Fansidar is a 20-year-old malaria drug. As with many other such
curative drugs, its effectiveness has declined over time with increased resistance
by the malaria parasite. But initial clinical evidence suggests that Fansidar could
have a new lease on life as a protective drug that strengthens a person’s own immune
system against malaria.
Early field experiments were conducted in the African country
of Tanzania in the late 1990s. These suggested that giving just one Fansidar tablet
to an apparently healthy child during their routine infant immunization visits
dramatically reduced the impact of any subsequent malaria infection. Used in
this way, Fansidar does not prevent malaria but seems to produce a massive 50%
reduction in death, debilitation and complications of malaria, such as severe
anaemia and raging fevers.
Joint project leader, Dr Louis Schofield from WEHI,
says, “There seems to be a totally unexpected residual immunological effect
when children are given this tablet as a preventative rather than as a
post-infection treatment for malaria. While the drug itself dissipates
in the bloodstream over a few days, it appears to enable the immune
system to re-energize and more successfully combat any subsequent
malarial infection. We suspect that many toddlers who seem reasonably
healthy might actually have low level malarial infections that are
eliminated by Fansidar, allowing the immune system to develop to its full potential.”
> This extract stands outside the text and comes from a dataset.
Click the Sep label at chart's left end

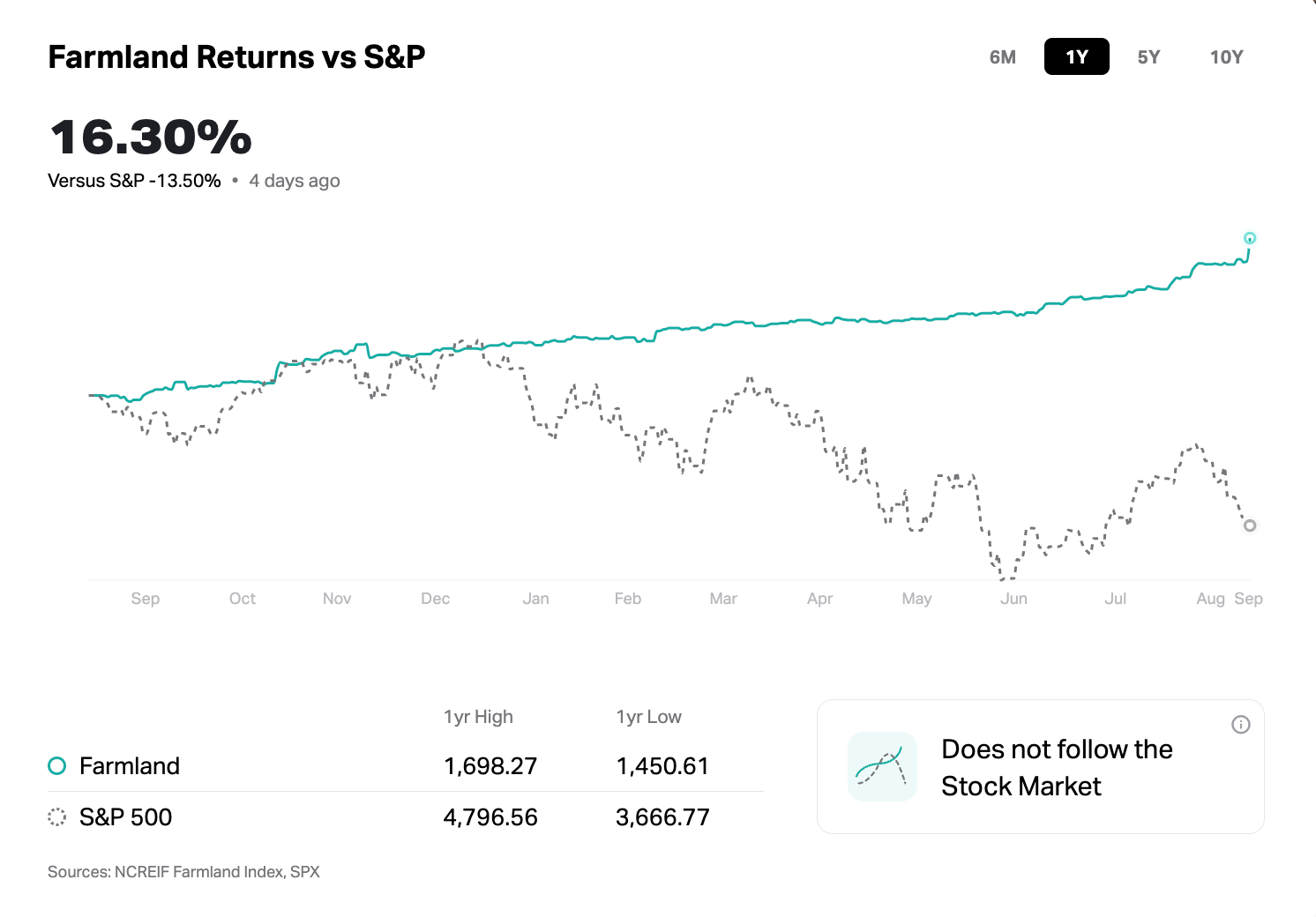pyautogui.click(x=146, y=599)
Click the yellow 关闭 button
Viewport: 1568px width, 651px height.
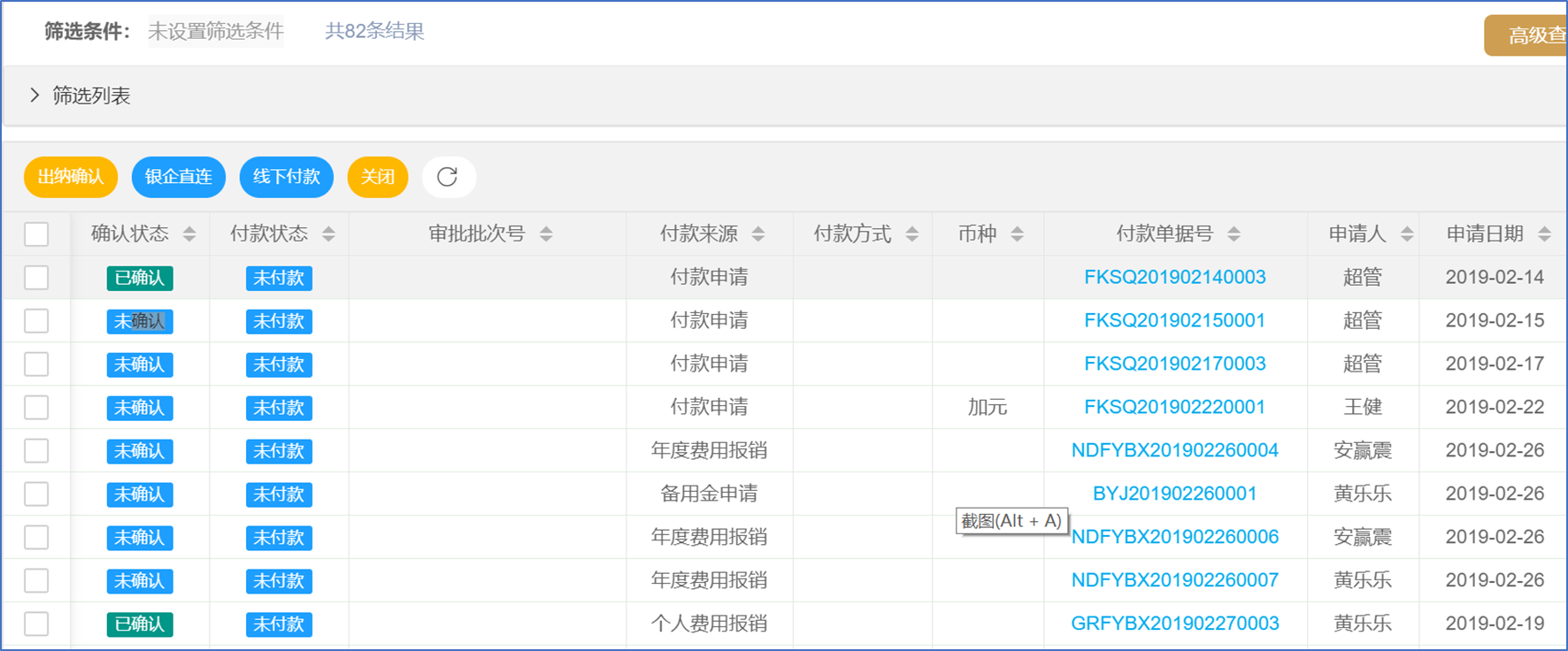[378, 177]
WEHI’s Dr James Beeson adds, “Most of the 2 million or
so annual deaths from malaria and much of the severe illness involves
children under five years of age. Pregnant women are also highly susceptible
to the effects of malaria, but the good news is that they too appear to have
much greater immune protection conferred by the preventative or ‘presumptive’
use of Fansidar. This looks like a case of teaching an old drug new tricks
or perhaps the old drug teaching us that it can perform tricks that we never
suspected it could.”
The four-year trial is being conducted in PNG for a
number of reasons. First, PNG is a relatively confined area with a high
concentration of all four types of global malaria unlike Africa, where
one type predominates. Second, outstanding field researchers with clinical
trial capability from the PNGIMR can collaborate with world leading
Australian experts in malaria from WEHI and the University of Melbourne.
Third, the organizational and public health infrastructure already exists
to dispense the tablets in a controlled way, since PNG’s children routinely
attend clinics to be vaccinated against a range of other diseases.
The project funding allows significant expansion of
joint activities and research among the collaborating institutions.
Successful completion of the trial is likely to help
inform global health policy in combating this most serious disease of humanity.